From Renaissance Milanese court painter Bonifacio Bembo to the Surrealists and even contemporary artist Claire Tabouret (who painted her home’s ceiling with images from an early-20th-century tarot deck), tarot—a centuries-old set of 78 cards—wafts in and out of art history. Between 1979 and 1998, French avant-garde artist Niki de Saint Phalle built a sculptural installation called the Tarot Garden outside Rome, and a newly opened show dedicated to British Surrealist and occultist Ithell Colquhoun at Tate St. Ives culminates in her version of a tarot deck.
The first historical overview exhibition in England dedicated to tarot, “Tarot—Origins & Afterlives,” recently opened at London’s Warburg Institute, co-curated by the institute’s director, Bill Sherman. The Warburg Institute, a center for the study of art and culture, has a unique tarot collection: Its founder, German art historian Aby Warburg, was one of the earliest modern scholars to study its evolution, collecting decks and books on the subject beginning in the early 1900s. He devoted a panel of his unfinished photographic project, Bilderatlas Mnemosyne (1927–29), to tarot, spanning 15th-century Tarocchi di Mantegna to the popular 19th-century Tarot de Marseille.

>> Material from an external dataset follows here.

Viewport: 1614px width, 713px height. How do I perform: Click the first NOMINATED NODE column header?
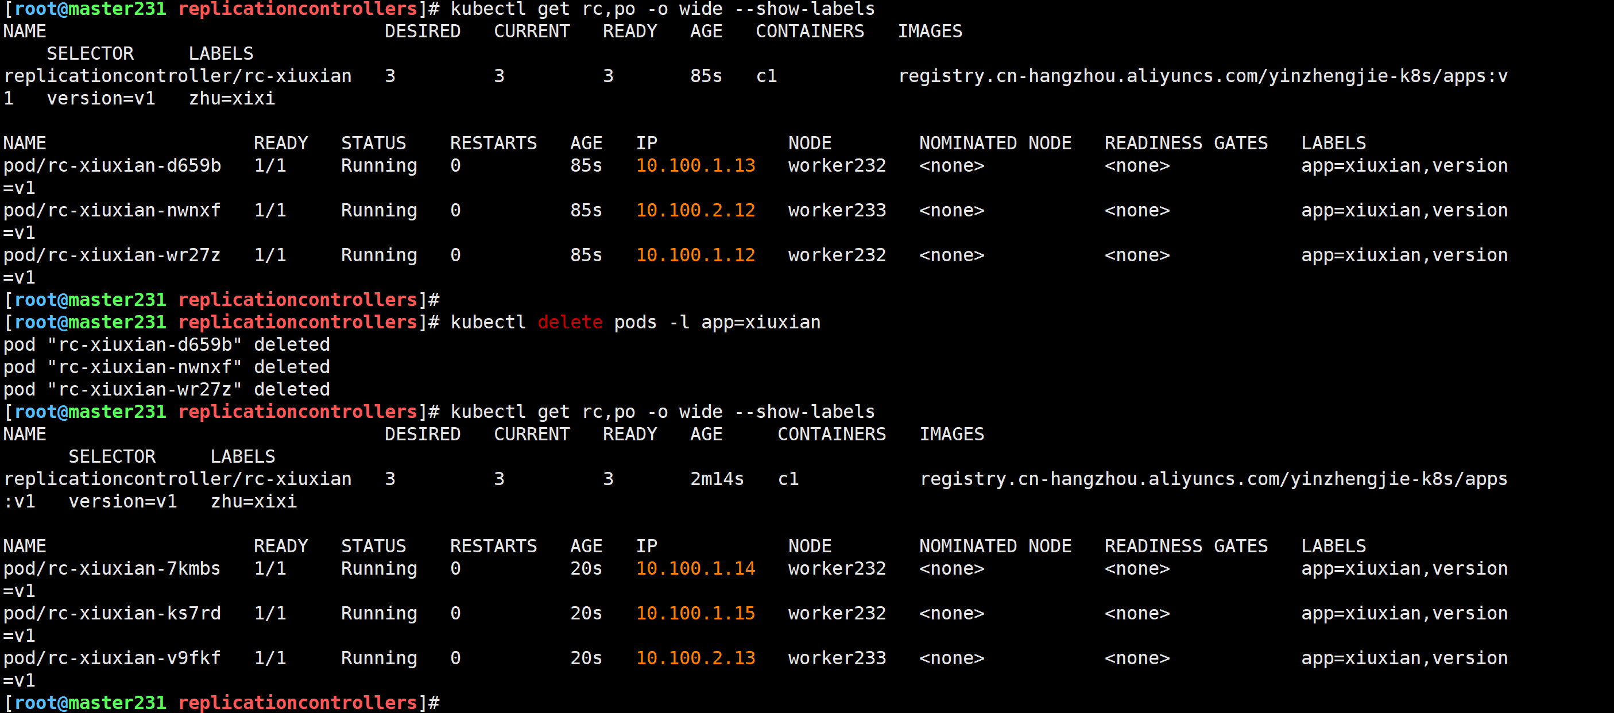pyautogui.click(x=995, y=143)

Temperance card from the Tarot de Marseille-style Gassmann tarot deck, c. 1865
Courtesy of the Warburg Institute, London.
“I can’t remember a more unsettled moment [than now]. And so, for younger people in particular, I think they’re looking for alternatives,” says Sherman, “Tarot offers them that possibility—a way of bringing in, if not certainty, at least some agency.”
The exhibition divides the 600-year history of tarot into four periods, starting with the origin of tarot in the 1430s in northern Italy. For centuries before tarot was linked with fortune-telling, it was just a game. The show includes a digital presentation of the Sola-Busca Tarot, the world’s oldest surviving complete tarot deck, dating to around 1490, from the collection of Milan’s Pinacoteca di Brera. This deck—which intrigues scholars because of its mysterious iconography drawing on alchemy, Christian stories, and Hermetic rituals—is illustrated with printed engravings that were hand painted with tempera and gold.
Pamela Colman Smith, The Hierophant card from Rider-Waite-Smith Tarot, 1909
Courtesy of the College of Psychic Studies, London.
Tarot migrated from northern Italy to southern France in the late 15th century, eventually resulting in mass-produced and widely available Tarot de Marseille decks. These are the basis for the conventional tarot decks available today.
“It’s hard to think of another area of cultural life where a particular set of symbols gets established so early and stays, for now 600 years,” says Sherman of the iconographic stamina of this game. Images on the deck’s 22 named cards such as the wheel of fortune, hanged man, and hierophant have been around since the early 16th century. “It’s an incredible, enduring symbolic structure.”
The next phase of tarot started in the 1780s, when it morphed from a game to a divination tool, thanks to French clergyman and scholar Antoine Court de Gébelin, who claimed that tarot held ancient Egyptian wisdom from a text called the Book of Thoth. Before long, Parisian print seller Jean-Baptiste Alliette adopted this (unfounded) theory and designed the first tarot deck to be explicitly used for fortune telling.
Frieda Harris, original painting of the Death card for Aleister Crowley’s Thoth Tarot, 1937–43
Courtesy of the Warburg Institute, London.
During the 20th century, tarot migrated from obscure secret societies to the mainstream. One early deck from this period resurfaced a decade ago, discovered in the collection of a club in London for theatrical musicians called the Magic Circle. Illustrated in 1906 by artist and mystic Austin Osman Spare, the deck combined regular playing cards with tarot.
Another highlight from this period in the Warburg exhibition are the original 81 paintings, by English artist Lady Frieda Harris, that were used to illustrate the Thoth Tarot. Never before presented in public, the paintings are being shown in a rotating display of nine at a time.
David Palladini, The Wheel of Fortune card for The Linweave Paper Tarot Pack, Brown Company, 1967
Private collection.
The exhibition ends with a look at tarot’s current iteration, updated for contemporary life. “Sometimes it’s about political or social action,” Sherman notes. “It’s a lot of what I would call activist tarot at the moment.” A deck created by London-based artist John Walter during the Covid pandemic and called the Lockdown Tarot, for example, has references to politics and art history and includes characters from our own time. The late film director David Lynch is on a card called The Portal, while Donald Trump appears on a literal trump card as the King of Vaccines.
Tarot is very much still part of the zeitgeist, the show argues, just as it’s always been. “It’s a very accessible form. It’s a given structure, a given symbol set, and a given format,” Sherman explains. “For the most part it’s a small, handheld, rectangular object that pretty much anyone can make or buy. And I think that’s quite different from a lot of the art world.”
“Tarot—Origins & Afterlives” runs through April 30.